青い空、白い雲、そして風の香り……世界は今日も動いている。
すると、リアが何も言わずに隣へ来た。
「孤独の道、か……俺はずっと、誰にも理解されずに生きてきた。でも、ここに来ても同じなのかもしれないな」
孤独の道。
あの、カラフルなピンポン玉は恐らく精霊だ。その、この世界で最も崇拝されている存在が言うのだ。『孤独の道を歩め』と。
するとリアが言う。
「それは違います。私が思うに……あなたの『孤独』は、拒絶ではなく観測。それは、すべてを見て、受け入れ、分析するための『距離』です。もしかすると、それこそが──あなたの魂の形なのかもしれませんね」
「…………」
本当に驚いた。
観測……僕がかつて論文で使った言葉を、ここで聞くなんて思わなかった。
窓から風が入り、僕の髪を揺らす。
「『孤独の道』か。じゃあ、僕はこの道を歩むよ」
◇◇◇◇◇◇
セラ視点
◇◇◇◇◇◇
セラは、食事に行かず学術院の別室にいた。
そして、『通信機』で誰かと連絡をしている。
「ええ。
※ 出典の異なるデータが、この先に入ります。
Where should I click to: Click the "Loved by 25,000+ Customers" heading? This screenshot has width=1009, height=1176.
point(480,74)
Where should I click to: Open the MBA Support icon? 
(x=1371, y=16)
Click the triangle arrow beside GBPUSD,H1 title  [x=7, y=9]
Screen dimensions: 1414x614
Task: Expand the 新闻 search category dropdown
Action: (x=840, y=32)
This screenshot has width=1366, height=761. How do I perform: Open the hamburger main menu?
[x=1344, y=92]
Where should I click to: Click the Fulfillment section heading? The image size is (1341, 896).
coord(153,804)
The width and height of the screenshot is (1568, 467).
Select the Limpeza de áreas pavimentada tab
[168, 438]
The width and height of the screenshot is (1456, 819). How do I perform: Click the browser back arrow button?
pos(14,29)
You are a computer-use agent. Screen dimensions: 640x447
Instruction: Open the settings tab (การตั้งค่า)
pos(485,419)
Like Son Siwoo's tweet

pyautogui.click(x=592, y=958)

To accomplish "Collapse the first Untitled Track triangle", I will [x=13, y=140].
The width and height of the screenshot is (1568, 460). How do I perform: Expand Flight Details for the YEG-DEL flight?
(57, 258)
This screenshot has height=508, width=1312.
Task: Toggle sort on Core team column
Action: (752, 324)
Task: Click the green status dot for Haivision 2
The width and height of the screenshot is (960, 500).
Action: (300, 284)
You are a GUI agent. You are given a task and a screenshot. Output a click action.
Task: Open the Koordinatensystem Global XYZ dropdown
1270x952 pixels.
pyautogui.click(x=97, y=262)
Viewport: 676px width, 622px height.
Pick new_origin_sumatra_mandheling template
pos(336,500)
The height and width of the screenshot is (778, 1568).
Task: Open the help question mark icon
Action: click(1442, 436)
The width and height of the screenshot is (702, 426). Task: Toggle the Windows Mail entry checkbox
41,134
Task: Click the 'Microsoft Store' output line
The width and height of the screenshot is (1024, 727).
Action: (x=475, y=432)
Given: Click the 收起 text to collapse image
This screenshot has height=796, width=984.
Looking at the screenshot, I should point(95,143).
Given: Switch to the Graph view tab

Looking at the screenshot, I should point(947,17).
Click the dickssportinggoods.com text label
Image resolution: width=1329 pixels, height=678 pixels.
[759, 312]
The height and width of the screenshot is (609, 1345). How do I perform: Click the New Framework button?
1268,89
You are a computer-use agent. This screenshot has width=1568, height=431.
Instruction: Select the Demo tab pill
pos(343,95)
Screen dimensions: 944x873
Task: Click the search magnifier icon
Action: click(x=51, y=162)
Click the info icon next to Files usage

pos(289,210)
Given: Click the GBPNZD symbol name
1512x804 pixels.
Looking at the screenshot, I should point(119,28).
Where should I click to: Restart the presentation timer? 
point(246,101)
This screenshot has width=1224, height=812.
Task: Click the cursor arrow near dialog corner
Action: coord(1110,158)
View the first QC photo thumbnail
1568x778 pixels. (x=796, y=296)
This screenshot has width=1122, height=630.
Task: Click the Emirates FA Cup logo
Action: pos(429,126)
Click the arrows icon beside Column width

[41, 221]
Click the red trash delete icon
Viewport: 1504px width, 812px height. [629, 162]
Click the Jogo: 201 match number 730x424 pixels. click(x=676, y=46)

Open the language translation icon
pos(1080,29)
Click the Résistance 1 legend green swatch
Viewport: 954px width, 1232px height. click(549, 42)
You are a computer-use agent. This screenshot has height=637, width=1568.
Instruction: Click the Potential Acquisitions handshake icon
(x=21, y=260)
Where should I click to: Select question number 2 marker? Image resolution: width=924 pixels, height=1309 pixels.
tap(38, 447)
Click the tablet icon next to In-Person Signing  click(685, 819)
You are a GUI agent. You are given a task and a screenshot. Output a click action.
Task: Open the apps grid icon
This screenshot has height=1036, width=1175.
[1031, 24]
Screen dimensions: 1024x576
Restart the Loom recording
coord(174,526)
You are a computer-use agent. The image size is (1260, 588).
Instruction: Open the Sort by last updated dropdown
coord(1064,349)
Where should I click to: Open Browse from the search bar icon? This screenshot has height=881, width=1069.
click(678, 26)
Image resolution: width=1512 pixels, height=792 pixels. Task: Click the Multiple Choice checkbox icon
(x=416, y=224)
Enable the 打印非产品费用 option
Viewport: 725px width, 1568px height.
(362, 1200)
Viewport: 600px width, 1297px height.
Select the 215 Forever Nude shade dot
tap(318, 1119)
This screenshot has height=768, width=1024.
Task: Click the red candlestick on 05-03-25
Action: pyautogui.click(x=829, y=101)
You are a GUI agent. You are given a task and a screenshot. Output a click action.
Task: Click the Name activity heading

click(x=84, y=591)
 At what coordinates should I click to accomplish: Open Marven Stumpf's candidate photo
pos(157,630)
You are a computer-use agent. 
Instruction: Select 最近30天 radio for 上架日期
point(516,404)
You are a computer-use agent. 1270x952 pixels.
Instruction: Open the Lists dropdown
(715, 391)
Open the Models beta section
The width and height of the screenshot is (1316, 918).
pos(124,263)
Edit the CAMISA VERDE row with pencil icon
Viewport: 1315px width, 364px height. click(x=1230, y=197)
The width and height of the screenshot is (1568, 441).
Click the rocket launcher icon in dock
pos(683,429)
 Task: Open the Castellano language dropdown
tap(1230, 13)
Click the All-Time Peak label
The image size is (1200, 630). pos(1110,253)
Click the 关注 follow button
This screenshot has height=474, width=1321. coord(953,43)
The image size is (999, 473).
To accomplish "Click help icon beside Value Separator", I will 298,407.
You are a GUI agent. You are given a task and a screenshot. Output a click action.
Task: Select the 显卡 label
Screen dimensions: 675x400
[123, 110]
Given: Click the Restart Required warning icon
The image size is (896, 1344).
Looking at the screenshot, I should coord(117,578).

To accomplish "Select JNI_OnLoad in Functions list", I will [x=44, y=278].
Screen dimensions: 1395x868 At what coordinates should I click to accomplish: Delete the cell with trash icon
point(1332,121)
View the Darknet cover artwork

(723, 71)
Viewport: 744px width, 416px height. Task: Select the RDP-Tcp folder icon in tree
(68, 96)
確証は取れました。漂魂者が現れた……ええ、承知しています」
セラは何度か頷き、通信を切ろうとした……その時。
「……!!」
窓の外に、誰かがいた。
セラは舌打ち、手に精霊導器である火属性の弓を顕現させ、窓から飛び出し構える。
「──チッ、くそ。聞かれたか……!!」
セラは舌打ちし、頭をガシガシ掻くのだった。
だがその瞳には、ほんの一瞬、焦りではなく──決意が宿っていた。